Weaning-Is now is the right time?
By Sara Chana Silverstein, IBCLC, RH (AHG)

So, you feel it is time to wean your baby and you are wondering what the best way to approach weaning is.  A lot depends on the age of your child; babies under the age of six months will usually transition quite easily to the bottle, while older babies will tend to protest.  As a babies age, they begin to realize that their relationship with the breast is more than just nutritive; this is when things become a little tricky. Babies are smart, and if they are gaining weight and feeling satisfied, they will most likely protest when their mother tries to offer them a bottle; especially if they see their mom standing there with breasts filled with milk.  Before we go into a few methods of weaning, let’s review a few things first.
A baby can nurse from a mother successfully up until four years of age—I understand that this is not the ‘norm’ in our modern society, but the woman’s body will produce healthful milk filled with vitamins and nutrients until the baby is age four.  If you decide to wean early, it is important to ask yourself a few questions:

  1. “Is this what I feel is intuitively correct, or are others influencing me?”
  2. “Has my baby stopped gaining the weight that she was gaining before?”
  3. “Am I taking a medication my doctors has told me I cannot continue breastfeeding with?”(Dr. Thomas Hale has a book that discusses which medications are safe while you are breastfeeding and unfortunately most doctors do not know this information).

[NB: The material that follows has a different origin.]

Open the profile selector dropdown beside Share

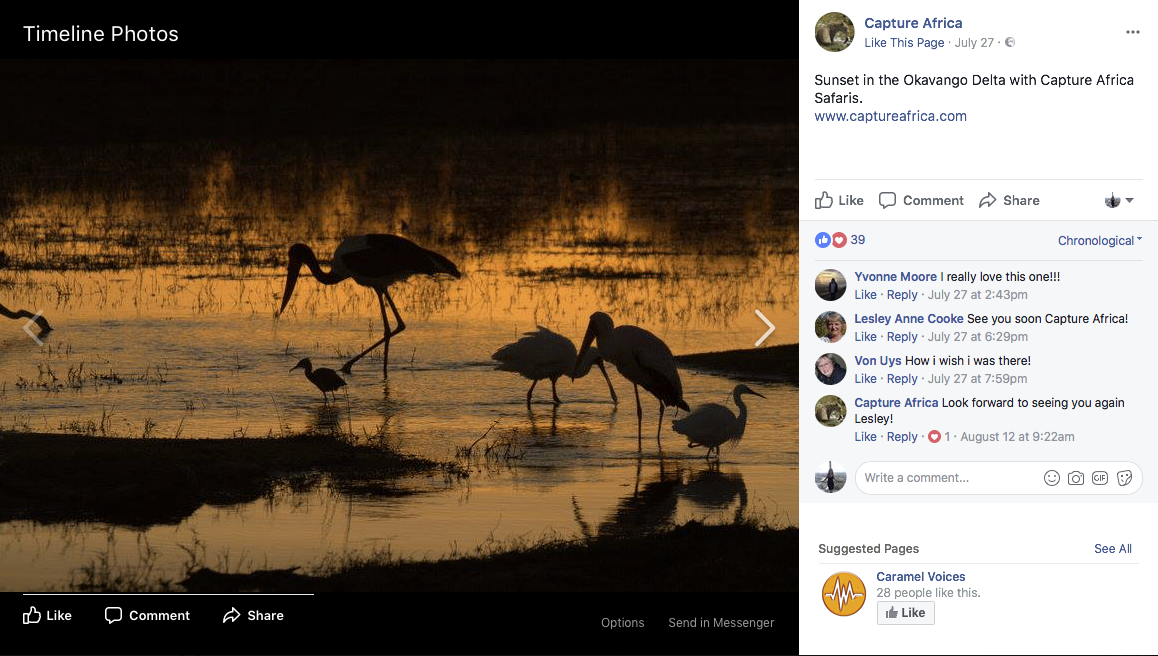pos(1119,200)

Let’s also discuss some of the common reasons that women rely on when they wean prematurely and unnecessarily:

  • Pregnancy- You do not have to wean if you become pregnant.
    Most woman can breastfeed after they become pregnant.  If your body is still producing milk, you can nurse all the way through your pregnancy.  Your body can safely produce milk for the baby and also leave enough nutrients for the growing fetus.  While some women’s first sign of pregnancy is either decreased milk supply or intense nipple pain—that is not caused by yeast infection, if you do not have either one of these challenges, then you can continue breastfeeding without complications.  However, I do suggest that women stop breastfeeding by the seventh month of the pregnancy, in order to give the older infant a chance to find other comforts, and to avoid jealousy with the new baby.  In general, I personally do not think that tandem nursing is the best choice.  I feel that the dynamic and intimate relationship you have with a baby is a special time that helps the child develop properly and builds self-confidence.  In contrast, I have found in my practice that the older infant tends to use the breastfeeding manipulatively and uses the breast as a way of getting attention from the mother, which allows for increased jealousy toward the new baby!
  • Baby has teeth-If your baby has teeth you do not have to wean.
    Most babies will learn very quickly how to nurse with their new teeth, without hurting their mothers.  If your baby is biting you and using you as a teething ring, the best way to handle this problem is to look into your baby’s eyes, when she bites you, and say firmly, ”No biting”.  Next, put your baby down safely—on a blanket on the floor, or in a baby seat—and walk out of the room for a moment.  Then walk back into the room, pick up the baby and while looking into the baby’s eyes state that biting hurts you; then continue nursing the baby.  Babies are very smart and will learn quickly that biting you while nursing is not part of your relationship. Unfortunately, the usual pattern of events and reactions are: when baby bites mom, mom screams in pain, which draws a shocked look on a baby’s face—a look of confusion, which mother attempts to sooth with a kiss.  However, mom’s loving approach only reinforces the bad behavior, rather than shut it down.  Consider too that a mom’s scream can be accompanied by a funny or oddly contorted face, which often makes a baby laugh, and which now establishes the pattern of: yell, funny face, laugh and kiss—which baby looks forward to repeating!  Therefore, the best way to stop the biting from becoming a habit is to stop the behavior quickly after the first bite.  And know that kissing your baby after a bite is inappropriate, and only reinforces the wrong message.
  • You are going back to work- If you are going back to work you do not need to wean.
    In this case, the first mistaken thought is that the breast-pump must replace the breast if mom is going to be free for the work-place.  And since many women are not successful with pumping milk from their breasts, they feel that if they are going back to work full-time, they have to quit nursing altogether.  [It is important to note that one reason why women do not pump well, even though they often have an ample supply of breast milk, is because there are only a few flange sizes available for breast pumps, and often women cannot find the proper flange size that fits their particular shaped breasts.]  However, if a woman has established her breastfeeding properly, and the baby is thriving on the breast; she does not have to quit nursing if she cannot pump successfully for work, or at work.  When it is time to go back to work, you can still continue breastfeeding in the mornings before work, when you come home from work, and during the night.  Even if you do not pump during your working hours, your body will still produce enough milk during the time you have provided for nursing your baby.  And if you want to, you can nurse exclusively on the weekends, because the breast does not ‘store’ milk from feed to feed, rather it is made immediately as the baby compresses the breast.  Fresh milk is produced as the baby is suckling, so you can still produce milk on your days off.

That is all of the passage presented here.